Millennium Charter Academy has applied for permission to expand its offerings, from the current kindergarten through eighth-grade service to eventually offering classes through high school graduation.
We believe this is a wise request, and we are hopeful the State Board of Education will grant approval to the move.
Unfortunately, when people see a charter academy begin, or expand, they often first think of what that does to available money for public education. That is a concern, because that money is finite. However, a larger issue is how does a charter school fit into the education of a community’s children.
Educating youth should be a multi-prong approach, with each segment acknowledging they have weaknesses and strengths that make them suitable for certain children and their families, not suitable for others. For some children and their families, education through a traditional public school program works just fine. For others, a home-schooling environment might be best. Still others will find their way best in a private school setting, or perhaps with a charter school.

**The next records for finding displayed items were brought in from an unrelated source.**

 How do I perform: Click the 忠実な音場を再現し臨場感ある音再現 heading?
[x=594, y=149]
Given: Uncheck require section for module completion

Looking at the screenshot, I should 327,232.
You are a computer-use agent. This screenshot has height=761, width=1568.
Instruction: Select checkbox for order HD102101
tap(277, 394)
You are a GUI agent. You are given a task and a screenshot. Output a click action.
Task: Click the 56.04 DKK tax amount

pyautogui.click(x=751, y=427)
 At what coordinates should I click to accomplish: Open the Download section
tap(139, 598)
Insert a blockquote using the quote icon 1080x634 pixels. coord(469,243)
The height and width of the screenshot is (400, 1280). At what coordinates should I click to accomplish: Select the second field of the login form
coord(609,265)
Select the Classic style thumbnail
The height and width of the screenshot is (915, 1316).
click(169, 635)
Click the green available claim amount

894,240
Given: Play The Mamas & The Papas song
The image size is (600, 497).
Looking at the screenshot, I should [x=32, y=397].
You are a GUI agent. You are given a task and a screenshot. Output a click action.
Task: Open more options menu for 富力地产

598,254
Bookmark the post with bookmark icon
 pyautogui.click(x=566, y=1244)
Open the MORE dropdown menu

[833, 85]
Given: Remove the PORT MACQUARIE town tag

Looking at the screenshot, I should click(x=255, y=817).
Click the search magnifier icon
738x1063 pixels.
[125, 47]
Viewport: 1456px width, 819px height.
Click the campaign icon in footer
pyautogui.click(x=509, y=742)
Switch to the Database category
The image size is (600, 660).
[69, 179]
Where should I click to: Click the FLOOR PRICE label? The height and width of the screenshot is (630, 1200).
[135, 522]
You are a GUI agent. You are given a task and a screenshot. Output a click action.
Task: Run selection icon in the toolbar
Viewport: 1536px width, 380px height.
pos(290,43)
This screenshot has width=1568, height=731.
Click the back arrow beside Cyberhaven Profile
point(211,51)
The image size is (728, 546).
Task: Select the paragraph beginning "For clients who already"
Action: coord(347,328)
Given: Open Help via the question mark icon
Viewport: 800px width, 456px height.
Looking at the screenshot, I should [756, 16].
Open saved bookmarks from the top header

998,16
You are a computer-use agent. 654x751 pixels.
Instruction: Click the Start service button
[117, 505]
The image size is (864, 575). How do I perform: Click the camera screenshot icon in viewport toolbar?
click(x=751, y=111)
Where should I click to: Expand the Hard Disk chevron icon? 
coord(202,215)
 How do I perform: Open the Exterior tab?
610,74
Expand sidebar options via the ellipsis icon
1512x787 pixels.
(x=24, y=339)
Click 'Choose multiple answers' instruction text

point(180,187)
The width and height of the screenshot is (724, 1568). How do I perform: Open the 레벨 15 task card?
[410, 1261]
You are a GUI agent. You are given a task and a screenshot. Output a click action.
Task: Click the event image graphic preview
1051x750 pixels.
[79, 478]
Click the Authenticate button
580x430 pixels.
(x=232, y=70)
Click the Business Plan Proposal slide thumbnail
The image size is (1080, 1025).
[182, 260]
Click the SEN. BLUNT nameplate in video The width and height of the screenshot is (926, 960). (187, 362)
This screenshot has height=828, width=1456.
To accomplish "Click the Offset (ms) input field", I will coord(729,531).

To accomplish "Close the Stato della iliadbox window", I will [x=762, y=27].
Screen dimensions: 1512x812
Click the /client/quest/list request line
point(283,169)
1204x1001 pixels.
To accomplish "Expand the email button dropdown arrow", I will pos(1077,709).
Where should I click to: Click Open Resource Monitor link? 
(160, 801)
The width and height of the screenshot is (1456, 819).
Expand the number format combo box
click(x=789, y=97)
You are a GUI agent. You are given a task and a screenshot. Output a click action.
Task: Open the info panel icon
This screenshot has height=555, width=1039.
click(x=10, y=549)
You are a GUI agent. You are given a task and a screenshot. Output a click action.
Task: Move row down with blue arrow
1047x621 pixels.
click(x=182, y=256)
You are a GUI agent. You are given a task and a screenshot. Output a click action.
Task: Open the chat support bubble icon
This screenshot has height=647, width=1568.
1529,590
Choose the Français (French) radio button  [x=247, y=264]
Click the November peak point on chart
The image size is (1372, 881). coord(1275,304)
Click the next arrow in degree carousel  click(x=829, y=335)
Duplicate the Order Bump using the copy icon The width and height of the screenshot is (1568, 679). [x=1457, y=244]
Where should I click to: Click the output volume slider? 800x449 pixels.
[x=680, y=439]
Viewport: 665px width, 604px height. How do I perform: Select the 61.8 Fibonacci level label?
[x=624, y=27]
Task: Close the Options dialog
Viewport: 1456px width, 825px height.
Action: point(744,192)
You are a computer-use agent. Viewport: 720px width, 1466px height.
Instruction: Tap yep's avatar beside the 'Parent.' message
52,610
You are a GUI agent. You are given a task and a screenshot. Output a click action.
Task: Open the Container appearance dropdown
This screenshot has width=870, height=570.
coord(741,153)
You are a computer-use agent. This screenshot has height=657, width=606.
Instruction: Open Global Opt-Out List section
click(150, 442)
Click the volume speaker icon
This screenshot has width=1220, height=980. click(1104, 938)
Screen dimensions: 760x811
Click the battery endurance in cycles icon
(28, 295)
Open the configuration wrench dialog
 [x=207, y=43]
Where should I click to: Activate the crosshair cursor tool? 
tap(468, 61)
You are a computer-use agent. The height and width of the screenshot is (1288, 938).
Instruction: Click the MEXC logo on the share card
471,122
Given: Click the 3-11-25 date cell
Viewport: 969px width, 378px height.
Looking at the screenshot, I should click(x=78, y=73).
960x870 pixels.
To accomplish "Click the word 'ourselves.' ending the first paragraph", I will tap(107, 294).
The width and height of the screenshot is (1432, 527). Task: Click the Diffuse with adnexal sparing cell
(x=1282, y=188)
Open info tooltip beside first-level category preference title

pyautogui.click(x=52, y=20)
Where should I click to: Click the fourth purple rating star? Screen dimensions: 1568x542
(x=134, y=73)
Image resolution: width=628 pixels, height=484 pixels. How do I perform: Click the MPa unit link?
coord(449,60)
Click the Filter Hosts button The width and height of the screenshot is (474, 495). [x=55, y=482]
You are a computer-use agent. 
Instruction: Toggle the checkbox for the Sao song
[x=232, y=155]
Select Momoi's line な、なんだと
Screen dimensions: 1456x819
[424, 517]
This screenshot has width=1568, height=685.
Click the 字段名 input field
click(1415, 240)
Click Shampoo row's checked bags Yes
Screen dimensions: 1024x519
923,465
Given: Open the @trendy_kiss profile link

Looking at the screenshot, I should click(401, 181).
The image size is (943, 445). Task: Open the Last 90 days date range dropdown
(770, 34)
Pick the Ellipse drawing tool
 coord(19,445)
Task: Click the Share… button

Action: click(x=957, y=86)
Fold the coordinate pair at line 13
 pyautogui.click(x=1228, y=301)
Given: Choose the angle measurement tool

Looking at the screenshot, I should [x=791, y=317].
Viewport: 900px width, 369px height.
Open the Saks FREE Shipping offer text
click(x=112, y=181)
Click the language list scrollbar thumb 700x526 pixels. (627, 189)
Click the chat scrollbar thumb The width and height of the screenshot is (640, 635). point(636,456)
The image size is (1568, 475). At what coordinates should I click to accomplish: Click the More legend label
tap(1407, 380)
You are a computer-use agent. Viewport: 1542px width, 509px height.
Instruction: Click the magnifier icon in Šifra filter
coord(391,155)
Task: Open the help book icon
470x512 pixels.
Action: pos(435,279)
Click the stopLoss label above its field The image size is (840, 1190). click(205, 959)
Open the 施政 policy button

What matters is that a community’s youths are being educated and prepared for adulthood, in a manner that does not undermine their family and personal beliefs, while preparing them for a successful future. There is room for a number of entities involved in education, and those — public, private, charter, and home school — should be recognized for what they have to offer and embraced as part of an overall effort to educate the community’s youth.
And that means Millennium Charter Academy, too. We hope the school gets widespread community support in its efforts to expand, and ultimately that it receives approval to do so.